The association of “Friends of the Elettrice Palatina” and the Comune of Florence have opened up a public debate by proposing that the facade of San Lorenzo be finished according to Michelangelo’s project.
Michelangelo proposed a project for the building’s facade upon request of Pope Leo X, who was a Medici. He worked on the design from 1515-1519 but was removed from this job in order to work on the Medici Chapels (Sagrestia Nuova). A wooden model for the facade is conserved in the Casa Buonarroti. At the Pope’s death, money had run out, having been used for a war in Lombardy, and the facade had barely been started, beyond the quarrying of the marble.
To get us going, they projected a computerized reconstruction on the plain brick facade on Sunday February 18, 2007. Here is a photo.

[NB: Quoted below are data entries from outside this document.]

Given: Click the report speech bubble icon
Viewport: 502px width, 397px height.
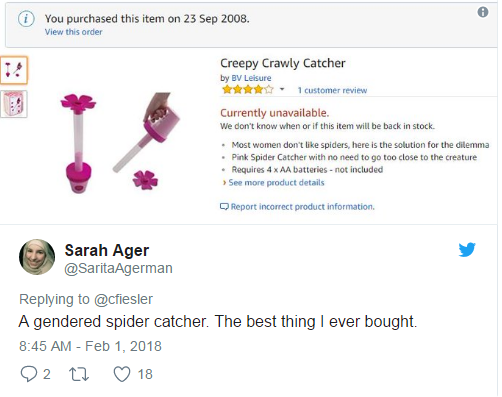Looking at the screenshot, I should pyautogui.click(x=224, y=207).
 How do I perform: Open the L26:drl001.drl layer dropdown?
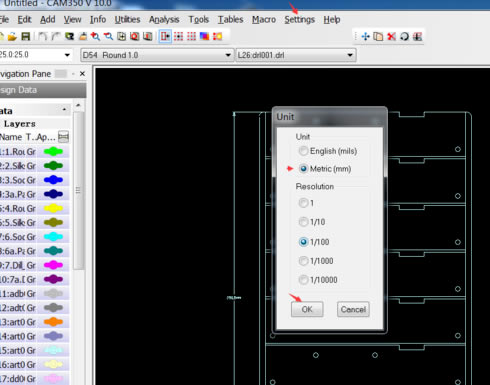tap(296, 55)
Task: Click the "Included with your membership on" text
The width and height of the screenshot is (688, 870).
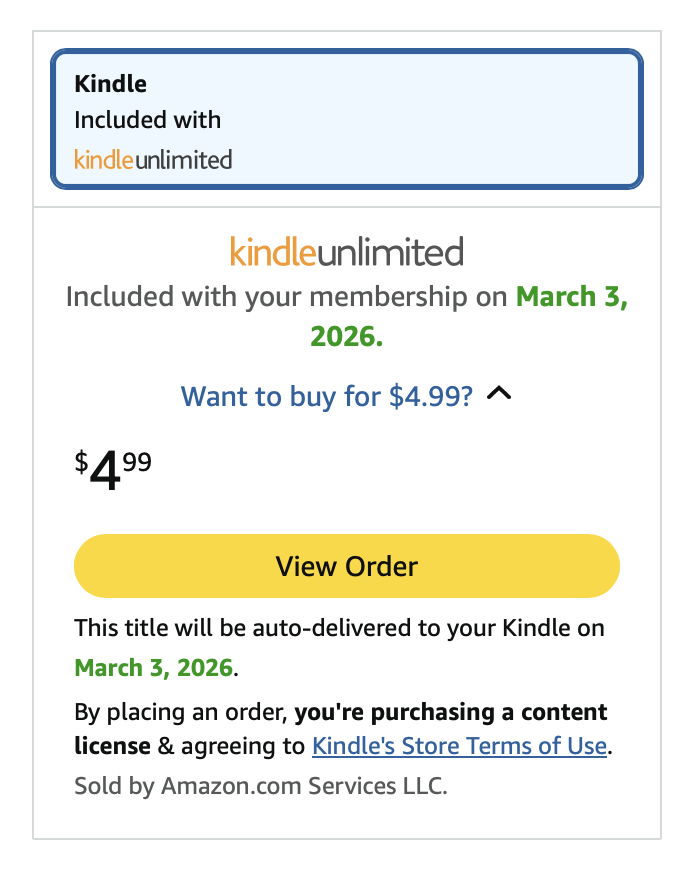Action: pos(287,297)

The projection included a narration that presented evidence from primary sources, mostly Vasari, of quotations indicating the Medici and Michelangelo’s desire to see the facade finished. Furthermore, the promoters of this project cite the last will and testament of Anna Maria Luisa dei Medici, the “Elettrice Palatina” and last Medici (died Feb. 8th, 1743), who left the family’s possessions to the state, with the condition that nothing would be removed. Funds from the proceeds gained from Medici works of art were to be given in part to the maintenance of San Lorenzo, and apparently to the eventual construction of the facade. Anna Maria herself had a project made for the facade during her lifetime, but this, too, did not come to fruition.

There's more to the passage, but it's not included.